__Excerpt provided__
* * * * *
Thursday, November 1, 2012

The Ugliness

I have been thinking about my grandmother a lot, and I realized that I have evaded the most shameful part of my story:  my mother's past and her time in prison.  This is what I alluded to when I said that my story would not always be chronological, because so many years made up what my mother became and the destruction of our family that resulted.
After hearing hidden stories from relatives and putting together what happened around me when I was younger I realized that my mother was a very hungry woman.  She also had a willpower that was hard to stand up to or overcome.  My older sister, who I no longer speak to, fought against it.  She ran away from home in her very early teens - at the age of twelve she stole my mother's car while we were living in Lake Forest, Alabama and made it all the way to Oklahoma before she was apprehended and my mother went to pick her up.  I am sure that the car ride home was one of the most unpleasant experiences of my sister's life.  I was the mouse - I didn't talk back and tried to do what was expected of me without making waves.  My brother?  He was probably the most victimized since my mother made him her "sympathy card" - after brain surgery as an infant she coddled him and protected him, refusing to let up on the reins even when he was in his twenties.  Her influence on him is still evident to this day.
I suppose it is best to lay out the facts of the events that led to my mother's imprisonment and then go backwards in subsequent posts.  
My grandmother developed Alzheimer's Disease in her 70's, but we were not aware of its insidious creep into her life until later.  Unfortunately for all of us, by the time it began to clearly show it's ugliness, my grandmother had moved into my mother's household to ease the financial burdens on both she and my mother.
* * * * *
[Stored data entries]
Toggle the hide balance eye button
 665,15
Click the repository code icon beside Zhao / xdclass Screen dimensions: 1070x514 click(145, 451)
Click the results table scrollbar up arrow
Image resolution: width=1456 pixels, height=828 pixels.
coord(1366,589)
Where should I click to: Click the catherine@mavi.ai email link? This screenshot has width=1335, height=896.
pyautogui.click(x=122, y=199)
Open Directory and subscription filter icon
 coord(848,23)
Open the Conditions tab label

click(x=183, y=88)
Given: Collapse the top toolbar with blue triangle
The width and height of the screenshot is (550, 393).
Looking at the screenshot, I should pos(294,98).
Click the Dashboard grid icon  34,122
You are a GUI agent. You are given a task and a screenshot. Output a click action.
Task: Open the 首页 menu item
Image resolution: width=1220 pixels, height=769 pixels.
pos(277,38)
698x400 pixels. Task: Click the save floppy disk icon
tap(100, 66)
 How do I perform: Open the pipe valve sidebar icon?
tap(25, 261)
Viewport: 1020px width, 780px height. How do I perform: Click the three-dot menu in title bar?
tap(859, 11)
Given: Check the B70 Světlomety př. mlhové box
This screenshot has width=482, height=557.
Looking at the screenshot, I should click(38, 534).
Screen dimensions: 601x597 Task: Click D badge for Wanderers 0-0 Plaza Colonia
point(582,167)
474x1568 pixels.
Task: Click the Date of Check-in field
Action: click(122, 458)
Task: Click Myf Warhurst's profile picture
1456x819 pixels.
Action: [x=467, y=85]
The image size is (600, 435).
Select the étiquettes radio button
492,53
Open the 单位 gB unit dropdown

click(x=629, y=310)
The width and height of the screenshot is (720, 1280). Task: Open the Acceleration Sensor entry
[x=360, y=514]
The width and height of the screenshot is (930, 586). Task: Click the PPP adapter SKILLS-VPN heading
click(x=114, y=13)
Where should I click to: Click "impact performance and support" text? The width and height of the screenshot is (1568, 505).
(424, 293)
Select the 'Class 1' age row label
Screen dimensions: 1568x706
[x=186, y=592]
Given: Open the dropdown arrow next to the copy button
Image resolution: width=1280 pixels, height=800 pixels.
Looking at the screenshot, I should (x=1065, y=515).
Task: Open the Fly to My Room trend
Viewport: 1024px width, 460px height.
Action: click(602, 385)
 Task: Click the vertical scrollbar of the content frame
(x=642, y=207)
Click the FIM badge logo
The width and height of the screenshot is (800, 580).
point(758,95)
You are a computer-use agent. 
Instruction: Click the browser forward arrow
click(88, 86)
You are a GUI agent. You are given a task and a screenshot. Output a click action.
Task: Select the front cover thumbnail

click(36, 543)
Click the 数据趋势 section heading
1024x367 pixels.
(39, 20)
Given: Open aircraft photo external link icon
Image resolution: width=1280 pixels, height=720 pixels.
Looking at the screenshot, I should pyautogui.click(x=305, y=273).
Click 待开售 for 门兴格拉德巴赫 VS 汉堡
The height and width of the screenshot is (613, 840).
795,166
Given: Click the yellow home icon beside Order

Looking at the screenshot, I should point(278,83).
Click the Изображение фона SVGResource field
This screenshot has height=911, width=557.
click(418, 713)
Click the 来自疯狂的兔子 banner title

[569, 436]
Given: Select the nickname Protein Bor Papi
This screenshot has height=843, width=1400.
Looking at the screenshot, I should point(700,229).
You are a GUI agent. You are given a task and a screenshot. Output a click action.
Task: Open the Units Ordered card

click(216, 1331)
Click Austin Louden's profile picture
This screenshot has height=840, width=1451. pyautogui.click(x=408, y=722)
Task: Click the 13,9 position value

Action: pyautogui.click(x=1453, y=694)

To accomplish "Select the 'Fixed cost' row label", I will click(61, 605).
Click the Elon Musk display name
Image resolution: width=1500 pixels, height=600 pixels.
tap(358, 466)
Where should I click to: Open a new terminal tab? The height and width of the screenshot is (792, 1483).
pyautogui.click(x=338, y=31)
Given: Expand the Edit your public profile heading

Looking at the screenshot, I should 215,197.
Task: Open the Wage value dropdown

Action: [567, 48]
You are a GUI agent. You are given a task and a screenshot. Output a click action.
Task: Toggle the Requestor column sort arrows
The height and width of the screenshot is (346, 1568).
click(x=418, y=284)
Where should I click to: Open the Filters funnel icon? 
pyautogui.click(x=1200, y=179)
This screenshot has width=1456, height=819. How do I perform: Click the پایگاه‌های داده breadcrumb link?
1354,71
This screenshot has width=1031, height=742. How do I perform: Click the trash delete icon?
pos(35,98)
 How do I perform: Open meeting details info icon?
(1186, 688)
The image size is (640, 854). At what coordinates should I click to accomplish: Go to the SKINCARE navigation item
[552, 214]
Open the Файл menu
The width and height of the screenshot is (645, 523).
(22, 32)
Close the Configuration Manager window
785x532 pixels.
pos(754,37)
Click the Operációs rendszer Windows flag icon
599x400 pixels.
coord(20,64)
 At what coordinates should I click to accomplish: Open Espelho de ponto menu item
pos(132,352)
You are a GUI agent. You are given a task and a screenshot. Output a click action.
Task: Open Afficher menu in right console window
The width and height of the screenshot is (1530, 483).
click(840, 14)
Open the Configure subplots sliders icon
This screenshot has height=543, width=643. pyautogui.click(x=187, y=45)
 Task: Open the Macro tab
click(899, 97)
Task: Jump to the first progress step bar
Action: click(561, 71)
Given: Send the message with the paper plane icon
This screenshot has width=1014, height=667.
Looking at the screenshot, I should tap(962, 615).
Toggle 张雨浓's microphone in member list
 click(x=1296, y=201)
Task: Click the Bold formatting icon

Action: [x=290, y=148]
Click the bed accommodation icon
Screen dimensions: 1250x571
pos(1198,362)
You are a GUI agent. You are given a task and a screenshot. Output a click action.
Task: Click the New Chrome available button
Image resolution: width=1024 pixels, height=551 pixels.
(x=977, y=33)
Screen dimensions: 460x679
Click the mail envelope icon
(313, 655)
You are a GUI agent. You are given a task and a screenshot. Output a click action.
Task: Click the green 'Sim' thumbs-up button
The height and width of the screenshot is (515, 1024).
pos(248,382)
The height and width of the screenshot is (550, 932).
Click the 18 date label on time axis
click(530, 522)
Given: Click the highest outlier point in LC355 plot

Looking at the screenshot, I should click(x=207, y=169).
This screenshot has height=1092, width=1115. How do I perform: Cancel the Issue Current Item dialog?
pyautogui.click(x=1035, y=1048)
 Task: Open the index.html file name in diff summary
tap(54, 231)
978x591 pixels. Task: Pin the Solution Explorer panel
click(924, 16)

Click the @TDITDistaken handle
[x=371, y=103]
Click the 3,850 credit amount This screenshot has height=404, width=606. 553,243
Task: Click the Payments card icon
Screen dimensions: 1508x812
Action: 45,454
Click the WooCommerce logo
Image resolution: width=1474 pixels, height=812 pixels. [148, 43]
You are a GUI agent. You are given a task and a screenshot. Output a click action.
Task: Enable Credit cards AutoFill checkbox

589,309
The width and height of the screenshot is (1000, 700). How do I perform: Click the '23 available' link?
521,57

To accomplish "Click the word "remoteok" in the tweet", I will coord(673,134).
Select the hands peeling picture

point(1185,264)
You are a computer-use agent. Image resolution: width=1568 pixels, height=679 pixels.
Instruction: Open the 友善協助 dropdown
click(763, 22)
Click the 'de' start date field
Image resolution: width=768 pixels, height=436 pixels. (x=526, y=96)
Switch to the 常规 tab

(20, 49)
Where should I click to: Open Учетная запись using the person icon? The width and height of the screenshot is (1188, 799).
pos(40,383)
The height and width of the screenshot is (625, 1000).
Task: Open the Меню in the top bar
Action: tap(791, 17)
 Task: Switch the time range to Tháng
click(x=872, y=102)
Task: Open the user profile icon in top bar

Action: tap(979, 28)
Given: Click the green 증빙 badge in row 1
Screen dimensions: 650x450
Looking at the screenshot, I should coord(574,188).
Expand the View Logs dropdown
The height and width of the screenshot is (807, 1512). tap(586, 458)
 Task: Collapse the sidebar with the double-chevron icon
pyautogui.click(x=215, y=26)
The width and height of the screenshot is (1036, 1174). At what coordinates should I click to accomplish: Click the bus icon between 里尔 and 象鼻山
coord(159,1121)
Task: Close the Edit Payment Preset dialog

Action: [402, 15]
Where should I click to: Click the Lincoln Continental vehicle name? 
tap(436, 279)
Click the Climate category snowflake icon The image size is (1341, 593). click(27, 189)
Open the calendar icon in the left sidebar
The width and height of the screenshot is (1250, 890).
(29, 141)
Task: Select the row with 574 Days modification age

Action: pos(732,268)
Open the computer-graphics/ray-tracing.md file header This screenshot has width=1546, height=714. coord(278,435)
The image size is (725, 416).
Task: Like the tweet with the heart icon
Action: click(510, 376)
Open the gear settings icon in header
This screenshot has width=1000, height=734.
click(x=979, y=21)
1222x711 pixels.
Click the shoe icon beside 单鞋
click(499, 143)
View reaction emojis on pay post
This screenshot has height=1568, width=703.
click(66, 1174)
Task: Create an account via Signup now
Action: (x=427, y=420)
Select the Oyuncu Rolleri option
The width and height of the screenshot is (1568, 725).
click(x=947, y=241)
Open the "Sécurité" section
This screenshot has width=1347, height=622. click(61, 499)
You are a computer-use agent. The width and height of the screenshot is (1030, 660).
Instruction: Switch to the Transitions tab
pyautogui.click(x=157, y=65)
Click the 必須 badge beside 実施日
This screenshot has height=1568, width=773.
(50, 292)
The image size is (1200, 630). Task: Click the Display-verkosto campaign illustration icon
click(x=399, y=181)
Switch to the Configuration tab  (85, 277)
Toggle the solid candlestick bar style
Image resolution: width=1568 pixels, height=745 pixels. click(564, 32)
* * * * *
__Tasks to carry out__
[a] In the blog post, at what age did the older sister steal the mother's car?
[b] Please give the part of the blog post that begins at the words "I suppose it" and ends after "and my mother.", switching "insidious" to "slow".

__Answers for the tasks__
[a] Twelve.

[b]
I suppose it is best to lay out the facts of the events that led to my mother's imprisonment and then go backwards in subsequent posts.  
My grandmother developed Alzheimer's Disease in her 70's, but we were not aware of its slow creep into her life until later.  Unfortunately for all of us, by the time it began to clearly show it's ugliness, my grandmother had moved into my mother's household to ease the financial burdens on both she and my mother.